De maneira inteligente, ao longo da trama a dor do luto da Fei Fei vai se transformando em aceitação dos fatos da vida. Aqui há um ponto de grande importância: aceitar a dor, acolher os fatos que acontecem e aprender com eles, marca a chegada da maturidade para a jovem, que entende que o melhor caminho é seguir em frente.
Para além da estética e da técnica do filme, cabe aqui uma reflexão a ser pontuada. Até que ponto compreendemos e sabemos lidar com as nossas perdas? E como podemos ajudar as crianças a lidarem com essas questões? Sabemos que as crianças não são imunes à dor, mas como ensiná-las a enfrentar certas situações ou temáticas adultas, preservando o desenvolvimento saudável de sua psique? Se na animação somos embalados pelas emoções dos belos musicais e a fantasia que toda a tecnologia pode nos conferir, na realidade o processo de ter que lidar com determinados “assuntos de adultos” levam as crianças a um alto nível de estresse, podendo causar sérios problemas na personalidade desses Indivíduos que estão em formação.
No livro “A República” de Platão, no processo educativo da cidade ideal, todas as crianças deveriam ser protegidas pelos adultos de determinados assuntos, tendo em vista que, por ainda estarem com a sua psique em formação, o peso de determinadas ideias seria quase insuportável, além de doloroso. Para alguns psicólogos, por exemplo, crianças em idade pré-escolar normalmente associam o tema da morte com ideias de retorno, como uma viagem, e não como uma realidade.

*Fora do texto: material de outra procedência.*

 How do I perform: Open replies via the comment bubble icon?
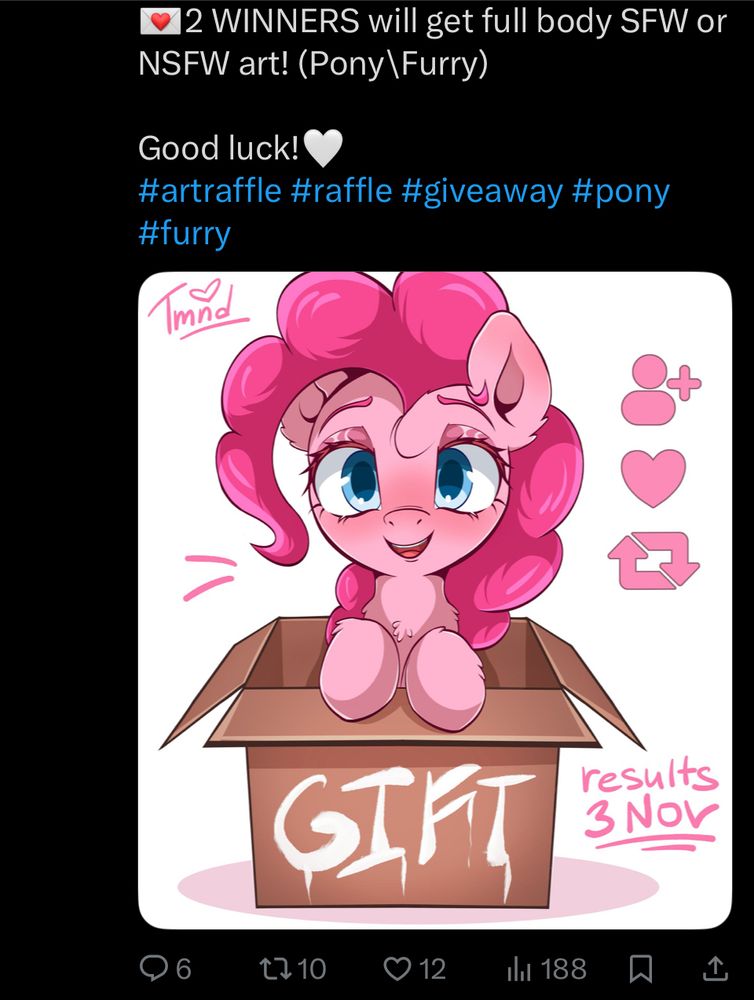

Já para as crianças entre 05 e 10 anos a compreensão da ideia da morte já se torna mais palpável, mas nestas idades ainda não há experiências necessárias para se viver o luto, por isso a depender da proximidade do falecido com a criança a morte pode gerar choques traumáticos. Ainda assim, falar sempre a verdade para as crianças é um dos conselhos mais recomendados dos terapeutas infantis. Mas, qual a verdade é possível ser dita para as crianças? Em que momento elas devem ser convidadas para opinar e participar dos divórcios, dos problemas financeiros, das dificuldades familiares, das crises emocionais dos seus pais e parentes? Se pudéssemos comparar o peso de determinadas ideias e experiências citadas acima ao peso real por quilogramas dos objetos, alguém em sã consciência, colocaria sobre os ombros de uma criança de 5 anos um objeto pesando toneladas? Acredito que tal atitude causaria estranheza a qualquer Indivíduo normal. Porém, por que entregamos para as crianças carregarem determinadas ideias, num nível de complexidade difícil até para os adultos?
Não é que as crianças não precisem lidar com a morte de um pai, com um divórcio inevitável, um problema financeiro ou um mundo virado de cabeça para baixo. Entretanto, nós, os adultos, precisamos saber e ter o compromisso de proteger os nossos pequenos de temas desnecessários que vão lhe causar dores evitáveis. E, quando houver a necessidade de partilhar algo, que passemos pelos crivos da necessidade, da importância e analisemos quais serão as formas mais adequadas para não expor a saúde psíquica e mental deles, além da formação da personalidade de nossos pequenos. Nós somos responsáveis pelo futuro deles, então que possamos honrar com tal dever!